STD Communications Database Interviews with NGI MSM Executive Summary – 4

• Participants were asked when a discussion about the STD or HIV status of a same-sex partner usually occurs. Respondents noted a difference in when this discussion should occur and when it actually does occur. Participants stated that the conversation with a same-sex partner about STD/HIV status should take place before any sexual activity with the partner begins. However, these men were quick to admit that the reality is that this discussion usually happens after the partners have already had sex or does not happen at all.

Research Question 2: Identifiable Attitudes of NGI MSM

• In response to the question asking participants if they thought males were at equal risk for contracting an STD with a male partner as they were with a female partner, most of the respondents answered that men were at equal risk with both partners. Many of the participants thought this was the case because if protection is not used, regardless of the type of sex partner, there is a risk for STDs.

• Respondents who did not think the risk of acquiring an STD was equal for both male and female partners thought so for a number of reasons. A few participants mentioned the increased number of possible physical interactions with women (anal, oral, and vaginal) as opposed to men (anal and oral) as additional means of contracting an STD; thus having sex with only women would increase the risk of acquiring an STD. Other participants believed women were more promiscuous than men so they would be more likely to pass on an STD.
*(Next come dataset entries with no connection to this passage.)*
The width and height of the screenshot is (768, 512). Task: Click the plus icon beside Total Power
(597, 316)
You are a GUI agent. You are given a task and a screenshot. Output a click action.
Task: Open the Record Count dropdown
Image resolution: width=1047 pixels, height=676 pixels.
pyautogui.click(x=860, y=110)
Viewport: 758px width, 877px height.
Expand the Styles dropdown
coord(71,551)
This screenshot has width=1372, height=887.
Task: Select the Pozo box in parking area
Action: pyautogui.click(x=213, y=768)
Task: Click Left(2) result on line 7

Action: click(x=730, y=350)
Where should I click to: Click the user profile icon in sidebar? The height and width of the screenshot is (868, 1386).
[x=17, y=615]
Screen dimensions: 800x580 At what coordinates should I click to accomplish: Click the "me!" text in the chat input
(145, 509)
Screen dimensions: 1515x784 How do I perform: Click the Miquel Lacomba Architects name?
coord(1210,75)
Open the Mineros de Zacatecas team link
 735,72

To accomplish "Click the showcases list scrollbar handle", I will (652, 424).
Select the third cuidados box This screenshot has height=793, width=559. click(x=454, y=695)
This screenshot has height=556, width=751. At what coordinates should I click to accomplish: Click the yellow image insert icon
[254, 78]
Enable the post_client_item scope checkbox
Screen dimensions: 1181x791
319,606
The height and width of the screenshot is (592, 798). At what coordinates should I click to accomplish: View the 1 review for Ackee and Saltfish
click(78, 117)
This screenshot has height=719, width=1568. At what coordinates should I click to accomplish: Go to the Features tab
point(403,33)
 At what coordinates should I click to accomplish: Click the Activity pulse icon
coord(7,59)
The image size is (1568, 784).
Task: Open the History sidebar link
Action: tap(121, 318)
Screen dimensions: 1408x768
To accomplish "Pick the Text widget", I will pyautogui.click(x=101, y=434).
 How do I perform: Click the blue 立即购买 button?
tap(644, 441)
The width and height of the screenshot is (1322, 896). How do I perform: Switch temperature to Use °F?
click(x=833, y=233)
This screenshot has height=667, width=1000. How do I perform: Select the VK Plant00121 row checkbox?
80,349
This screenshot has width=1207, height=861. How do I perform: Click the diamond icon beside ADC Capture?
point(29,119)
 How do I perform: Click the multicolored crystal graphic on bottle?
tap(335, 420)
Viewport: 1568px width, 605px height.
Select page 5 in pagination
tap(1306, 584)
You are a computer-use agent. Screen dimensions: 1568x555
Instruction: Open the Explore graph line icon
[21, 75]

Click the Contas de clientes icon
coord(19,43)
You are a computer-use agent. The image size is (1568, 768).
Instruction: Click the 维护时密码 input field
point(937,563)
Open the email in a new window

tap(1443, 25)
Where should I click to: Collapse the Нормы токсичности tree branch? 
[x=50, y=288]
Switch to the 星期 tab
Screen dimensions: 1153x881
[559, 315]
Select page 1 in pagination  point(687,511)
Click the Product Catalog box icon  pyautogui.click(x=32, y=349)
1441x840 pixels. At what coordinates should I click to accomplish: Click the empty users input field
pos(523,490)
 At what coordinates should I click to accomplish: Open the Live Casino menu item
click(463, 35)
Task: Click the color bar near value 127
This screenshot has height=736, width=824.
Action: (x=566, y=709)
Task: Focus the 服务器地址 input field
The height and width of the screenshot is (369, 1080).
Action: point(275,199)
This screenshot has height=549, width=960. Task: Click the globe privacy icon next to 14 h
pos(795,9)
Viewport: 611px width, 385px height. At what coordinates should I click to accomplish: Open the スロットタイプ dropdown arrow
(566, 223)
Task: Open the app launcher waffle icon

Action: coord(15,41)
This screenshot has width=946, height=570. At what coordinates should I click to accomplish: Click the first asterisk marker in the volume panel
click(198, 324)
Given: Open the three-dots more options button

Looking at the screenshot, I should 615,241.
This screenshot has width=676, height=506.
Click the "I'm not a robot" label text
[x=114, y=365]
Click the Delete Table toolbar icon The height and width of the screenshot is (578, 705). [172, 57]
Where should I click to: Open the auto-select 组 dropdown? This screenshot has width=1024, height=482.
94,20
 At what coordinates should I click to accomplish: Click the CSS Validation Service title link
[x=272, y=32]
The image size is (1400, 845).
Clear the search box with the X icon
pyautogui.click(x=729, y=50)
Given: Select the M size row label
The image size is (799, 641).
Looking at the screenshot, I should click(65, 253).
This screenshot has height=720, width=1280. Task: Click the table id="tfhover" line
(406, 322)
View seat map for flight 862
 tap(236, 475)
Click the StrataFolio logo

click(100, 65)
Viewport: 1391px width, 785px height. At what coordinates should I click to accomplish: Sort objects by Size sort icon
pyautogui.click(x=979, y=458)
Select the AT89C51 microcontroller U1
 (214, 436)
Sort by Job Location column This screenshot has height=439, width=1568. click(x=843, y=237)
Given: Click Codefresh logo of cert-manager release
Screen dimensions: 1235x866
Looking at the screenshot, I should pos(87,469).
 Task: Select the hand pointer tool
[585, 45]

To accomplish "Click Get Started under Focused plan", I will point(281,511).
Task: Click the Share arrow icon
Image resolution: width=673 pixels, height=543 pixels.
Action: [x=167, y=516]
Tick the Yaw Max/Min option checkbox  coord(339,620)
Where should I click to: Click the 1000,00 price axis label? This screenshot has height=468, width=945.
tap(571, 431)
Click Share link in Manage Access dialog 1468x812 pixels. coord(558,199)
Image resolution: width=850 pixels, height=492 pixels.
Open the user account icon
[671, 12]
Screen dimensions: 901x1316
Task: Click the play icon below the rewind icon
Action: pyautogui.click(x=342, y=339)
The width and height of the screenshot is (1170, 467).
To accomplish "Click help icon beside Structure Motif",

• All of the participants believed in the importance of using condoms with male partners when having anal and oral sex. The respondents listed the fear of contracting an STD as the primary reason to use condoms. Some participants thought it was only necessary to use condoms during anal sex and not during oral sex. A few reasons participants stated for not using a condom during oral sex included less risk involved in oral sex (anal sex being a more dangerous act), being able to feel during oral sex, and being “in the moment.”

• The majority of the participants thought it important to use condoms with female partners during vaginal, anal, and oral sex. These respondents stated their main reasons to use condoms are for pregnancy and disease prevention.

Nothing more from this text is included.